== TASK REQUIREMENTS ==
A word-for-word copy of the listing is needed. Retype it in full.

* * *

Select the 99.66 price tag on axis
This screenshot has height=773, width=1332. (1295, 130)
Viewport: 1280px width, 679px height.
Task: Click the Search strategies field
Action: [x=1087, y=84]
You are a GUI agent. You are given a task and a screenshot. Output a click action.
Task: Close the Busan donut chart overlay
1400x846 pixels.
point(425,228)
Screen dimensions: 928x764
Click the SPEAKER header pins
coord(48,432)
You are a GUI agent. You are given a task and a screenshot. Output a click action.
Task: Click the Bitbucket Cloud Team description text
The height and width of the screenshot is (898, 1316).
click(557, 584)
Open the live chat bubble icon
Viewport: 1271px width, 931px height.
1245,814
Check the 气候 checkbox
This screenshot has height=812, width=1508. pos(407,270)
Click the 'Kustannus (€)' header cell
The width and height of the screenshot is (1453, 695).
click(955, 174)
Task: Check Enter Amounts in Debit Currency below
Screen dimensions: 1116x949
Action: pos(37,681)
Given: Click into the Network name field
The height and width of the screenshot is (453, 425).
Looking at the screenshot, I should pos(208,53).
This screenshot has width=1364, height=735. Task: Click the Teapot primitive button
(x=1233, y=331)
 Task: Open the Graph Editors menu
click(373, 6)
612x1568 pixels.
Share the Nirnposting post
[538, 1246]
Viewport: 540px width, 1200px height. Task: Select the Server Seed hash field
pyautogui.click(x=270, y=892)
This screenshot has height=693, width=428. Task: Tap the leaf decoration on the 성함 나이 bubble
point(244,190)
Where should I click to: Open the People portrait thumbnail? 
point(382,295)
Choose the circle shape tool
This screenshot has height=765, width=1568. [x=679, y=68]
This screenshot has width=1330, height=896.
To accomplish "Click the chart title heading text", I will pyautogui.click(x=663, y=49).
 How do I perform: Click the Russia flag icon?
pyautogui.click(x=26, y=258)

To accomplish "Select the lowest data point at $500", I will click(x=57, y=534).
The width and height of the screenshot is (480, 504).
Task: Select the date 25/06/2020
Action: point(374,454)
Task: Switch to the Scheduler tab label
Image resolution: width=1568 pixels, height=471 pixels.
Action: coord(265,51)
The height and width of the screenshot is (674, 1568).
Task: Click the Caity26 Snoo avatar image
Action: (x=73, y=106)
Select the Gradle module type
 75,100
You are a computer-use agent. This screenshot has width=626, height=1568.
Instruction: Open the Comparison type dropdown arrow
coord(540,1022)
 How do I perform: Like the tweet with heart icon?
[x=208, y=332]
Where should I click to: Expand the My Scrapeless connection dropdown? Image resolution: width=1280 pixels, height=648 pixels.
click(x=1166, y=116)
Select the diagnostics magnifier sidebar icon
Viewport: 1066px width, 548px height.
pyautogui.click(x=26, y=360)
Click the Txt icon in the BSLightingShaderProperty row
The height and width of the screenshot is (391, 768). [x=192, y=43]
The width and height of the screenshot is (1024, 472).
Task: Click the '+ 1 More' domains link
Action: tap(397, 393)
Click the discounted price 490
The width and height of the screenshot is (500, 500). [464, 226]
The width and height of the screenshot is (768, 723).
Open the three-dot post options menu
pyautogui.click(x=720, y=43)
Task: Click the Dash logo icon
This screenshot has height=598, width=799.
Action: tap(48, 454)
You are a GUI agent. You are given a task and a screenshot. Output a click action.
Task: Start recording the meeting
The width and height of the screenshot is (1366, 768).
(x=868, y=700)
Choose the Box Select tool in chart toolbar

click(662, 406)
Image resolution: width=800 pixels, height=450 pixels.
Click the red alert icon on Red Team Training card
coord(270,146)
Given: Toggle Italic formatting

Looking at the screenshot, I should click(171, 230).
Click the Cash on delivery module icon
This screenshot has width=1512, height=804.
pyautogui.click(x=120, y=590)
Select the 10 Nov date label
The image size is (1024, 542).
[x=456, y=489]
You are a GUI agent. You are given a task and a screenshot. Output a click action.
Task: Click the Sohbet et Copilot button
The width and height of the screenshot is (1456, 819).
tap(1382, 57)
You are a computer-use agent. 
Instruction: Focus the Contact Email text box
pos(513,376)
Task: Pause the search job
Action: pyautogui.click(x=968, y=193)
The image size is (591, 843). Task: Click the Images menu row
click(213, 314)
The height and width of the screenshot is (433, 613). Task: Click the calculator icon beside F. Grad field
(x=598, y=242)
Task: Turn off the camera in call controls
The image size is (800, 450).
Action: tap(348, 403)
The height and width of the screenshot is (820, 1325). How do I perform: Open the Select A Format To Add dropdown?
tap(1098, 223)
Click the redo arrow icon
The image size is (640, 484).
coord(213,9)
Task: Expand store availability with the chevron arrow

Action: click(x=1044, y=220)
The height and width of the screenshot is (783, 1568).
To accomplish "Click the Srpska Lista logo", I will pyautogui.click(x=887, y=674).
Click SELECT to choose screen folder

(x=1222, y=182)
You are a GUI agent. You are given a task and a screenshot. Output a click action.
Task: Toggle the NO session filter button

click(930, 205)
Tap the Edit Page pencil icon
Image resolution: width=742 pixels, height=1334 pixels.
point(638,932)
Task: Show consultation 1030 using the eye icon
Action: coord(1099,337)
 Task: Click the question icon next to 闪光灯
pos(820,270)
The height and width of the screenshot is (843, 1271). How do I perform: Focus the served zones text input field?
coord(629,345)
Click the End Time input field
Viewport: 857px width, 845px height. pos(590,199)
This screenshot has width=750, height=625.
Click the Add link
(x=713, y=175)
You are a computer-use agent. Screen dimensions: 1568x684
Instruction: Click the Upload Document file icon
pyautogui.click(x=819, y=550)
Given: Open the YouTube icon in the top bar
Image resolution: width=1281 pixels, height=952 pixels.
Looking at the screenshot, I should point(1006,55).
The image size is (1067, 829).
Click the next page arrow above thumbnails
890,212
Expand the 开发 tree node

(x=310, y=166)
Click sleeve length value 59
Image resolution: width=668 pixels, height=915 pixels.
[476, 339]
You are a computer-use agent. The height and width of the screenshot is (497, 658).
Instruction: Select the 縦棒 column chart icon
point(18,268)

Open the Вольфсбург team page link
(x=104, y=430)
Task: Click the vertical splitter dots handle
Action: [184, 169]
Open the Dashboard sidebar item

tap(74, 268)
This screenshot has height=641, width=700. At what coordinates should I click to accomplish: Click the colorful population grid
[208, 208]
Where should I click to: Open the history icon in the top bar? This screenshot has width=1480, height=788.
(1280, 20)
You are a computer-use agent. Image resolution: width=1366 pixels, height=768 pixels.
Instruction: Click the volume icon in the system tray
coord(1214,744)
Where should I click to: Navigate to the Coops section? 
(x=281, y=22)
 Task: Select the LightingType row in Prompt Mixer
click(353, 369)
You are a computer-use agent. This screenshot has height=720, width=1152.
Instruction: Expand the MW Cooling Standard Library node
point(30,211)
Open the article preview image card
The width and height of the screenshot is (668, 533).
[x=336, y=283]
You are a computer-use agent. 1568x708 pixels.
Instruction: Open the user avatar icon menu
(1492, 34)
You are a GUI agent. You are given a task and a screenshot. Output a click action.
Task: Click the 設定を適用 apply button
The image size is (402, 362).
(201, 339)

* * *

== ANSWER TO THE PROBLEM ==
Select the 99.66 price tag on axis
This screenshot has height=773, width=1332. (1295, 130)
Viewport: 1280px width, 679px height.
Task: Click the Search strategies field
Action: [x=1087, y=84]
You are a GUI agent. You are given a task and a screenshot. Output a click action.
Task: Close the Busan donut chart overlay
1400x846 pixels.
point(425,228)
Screen dimensions: 928x764
Click the SPEAKER header pins
coord(48,432)
You are a GUI agent. You are given a task and a screenshot. Output a click action.
Task: Click the Bitbucket Cloud Team description text
The height and width of the screenshot is (898, 1316).
click(557, 584)
Open the live chat bubble icon
Viewport: 1271px width, 931px height.
1245,814
Check the 气候 checkbox
This screenshot has height=812, width=1508. pos(407,270)
Click the 'Kustannus (€)' header cell
The width and height of the screenshot is (1453, 695).
click(955, 174)
Task: Check Enter Amounts in Debit Currency below
Screen dimensions: 1116x949
Action: pos(37,681)
Given: Click into the Network name field
The height and width of the screenshot is (453, 425).
Looking at the screenshot, I should pos(208,53).
This screenshot has width=1364, height=735. Task: Click the Teapot primitive button
(x=1233, y=331)
 Task: Open the Graph Editors menu
click(373, 6)
612x1568 pixels.
Share the Nirnposting post
[538, 1246]
Viewport: 540px width, 1200px height. Task: Select the Server Seed hash field
pyautogui.click(x=270, y=892)
This screenshot has height=693, width=428. Task: Tap the leaf decoration on the 성함 나이 bubble
point(244,190)
Where should I click to: Open the People portrait thumbnail? 
point(382,295)
Choose the circle shape tool
This screenshot has height=765, width=1568. [x=679, y=68]
This screenshot has width=1330, height=896.
To accomplish "Click the chart title heading text", I will pyautogui.click(x=663, y=49).
 How do I perform: Click the Russia flag icon?
pyautogui.click(x=26, y=258)

To accomplish "Select the lowest data point at $500", I will click(x=57, y=534).
The width and height of the screenshot is (480, 504).
Task: Select the date 25/06/2020
Action: point(374,454)
Task: Switch to the Scheduler tab label
Image resolution: width=1568 pixels, height=471 pixels.
Action: coord(265,51)
The height and width of the screenshot is (674, 1568).
Task: Click the Caity26 Snoo avatar image
Action: (x=73, y=106)
Select the Gradle module type
 75,100
You are a computer-use agent. This screenshot has width=626, height=1568.
Instruction: Open the Comparison type dropdown arrow
coord(540,1022)
 How do I perform: Like the tweet with heart icon?
[x=208, y=332]
Where should I click to: Expand the My Scrapeless connection dropdown? Image resolution: width=1280 pixels, height=648 pixels.
click(x=1166, y=116)
Select the diagnostics magnifier sidebar icon
Viewport: 1066px width, 548px height.
pyautogui.click(x=26, y=360)
Click the Txt icon in the BSLightingShaderProperty row
The height and width of the screenshot is (391, 768). [x=192, y=43]
The width and height of the screenshot is (1024, 472).
Task: Click the '+ 1 More' domains link
Action: tap(397, 393)
Click the discounted price 490
The width and height of the screenshot is (500, 500). [464, 226]
The width and height of the screenshot is (768, 723).
Open the three-dot post options menu
pyautogui.click(x=720, y=43)
Task: Click the Dash logo icon
This screenshot has height=598, width=799.
Action: tap(48, 454)
You are a GUI agent. You are given a task and a screenshot. Output a click action.
Task: Start recording the meeting
The width and height of the screenshot is (1366, 768).
(x=868, y=700)
Choose the Box Select tool in chart toolbar

click(662, 406)
Image resolution: width=800 pixels, height=450 pixels.
Click the red alert icon on Red Team Training card
coord(270,146)
Given: Toggle Italic formatting

Looking at the screenshot, I should click(171, 230).
Click the Cash on delivery module icon
This screenshot has width=1512, height=804.
pyautogui.click(x=120, y=590)
Select the 10 Nov date label
The image size is (1024, 542).
[x=456, y=489]
You are a GUI agent. You are given a task and a screenshot. Output a click action.
Task: Click the Sohbet et Copilot button
The width and height of the screenshot is (1456, 819).
tap(1382, 57)
You are a computer-use agent. 
Instruction: Focus the Contact Email text box
pos(513,376)
Task: Pause the search job
Action: pyautogui.click(x=968, y=193)
The image size is (591, 843). Task: Click the Images menu row
click(213, 314)
The height and width of the screenshot is (433, 613). Task: Click the calculator icon beside F. Grad field
(x=598, y=242)
Task: Turn off the camera in call controls
The image size is (800, 450).
Action: tap(348, 403)
The height and width of the screenshot is (820, 1325). How do I perform: Open the Select A Format To Add dropdown?
tap(1098, 223)
Click the redo arrow icon
The image size is (640, 484).
coord(213,9)
Task: Expand store availability with the chevron arrow

Action: click(x=1044, y=220)
The height and width of the screenshot is (783, 1568).
To accomplish "Click the Srpska Lista logo", I will pyautogui.click(x=887, y=674).
Click SELECT to choose screen folder

(x=1222, y=182)
You are a GUI agent. You are given a task and a screenshot. Output a click action.
Task: Toggle the NO session filter button

click(930, 205)
Tap the Edit Page pencil icon
Image resolution: width=742 pixels, height=1334 pixels.
point(638,932)
Task: Show consultation 1030 using the eye icon
Action: coord(1099,337)
 Task: Click the question icon next to 闪光灯
pos(820,270)
The height and width of the screenshot is (843, 1271). How do I perform: Focus the served zones text input field?
coord(629,345)
Click the End Time input field
Viewport: 857px width, 845px height. pos(590,199)
This screenshot has width=750, height=625.
Click the Add link
(x=713, y=175)
You are a computer-use agent. Screen dimensions: 1568x684
Instruction: Click the Upload Document file icon
pyautogui.click(x=819, y=550)
Given: Open the YouTube icon in the top bar
Image resolution: width=1281 pixels, height=952 pixels.
Looking at the screenshot, I should point(1006,55).
The image size is (1067, 829).
Click the next page arrow above thumbnails
890,212
Expand the 开发 tree node

(x=310, y=166)
Click sleeve length value 59
Image resolution: width=668 pixels, height=915 pixels.
[476, 339]
You are a computer-use agent. The height and width of the screenshot is (497, 658).
Instruction: Select the 縦棒 column chart icon
point(18,268)

Open the Вольфсбург team page link
(x=104, y=430)
Task: Click the vertical splitter dots handle
Action: [184, 169]
Open the Dashboard sidebar item

tap(74, 268)
This screenshot has height=641, width=700. At what coordinates should I click to accomplish: Click the colorful population grid
[208, 208]
Where should I click to: Open the history icon in the top bar? This screenshot has width=1480, height=788.
(1280, 20)
You are a computer-use agent. Image resolution: width=1366 pixels, height=768 pixels.
Instruction: Click the volume icon in the system tray
coord(1214,744)
Where should I click to: Navigate to the Coops section? 
(x=281, y=22)
 Task: Select the LightingType row in Prompt Mixer
click(353, 369)
You are a computer-use agent. This screenshot has height=720, width=1152.
Instruction: Expand the MW Cooling Standard Library node
point(30,211)
Open the article preview image card
The width and height of the screenshot is (668, 533).
[x=336, y=283]
You are a computer-use agent. 1568x708 pixels.
Instruction: Open the user avatar icon menu
(1492, 34)
You are a GUI agent. You are given a task and a screenshot. Output a click action.
Task: Click the 設定を適用 apply button
The image size is (402, 362).
(201, 339)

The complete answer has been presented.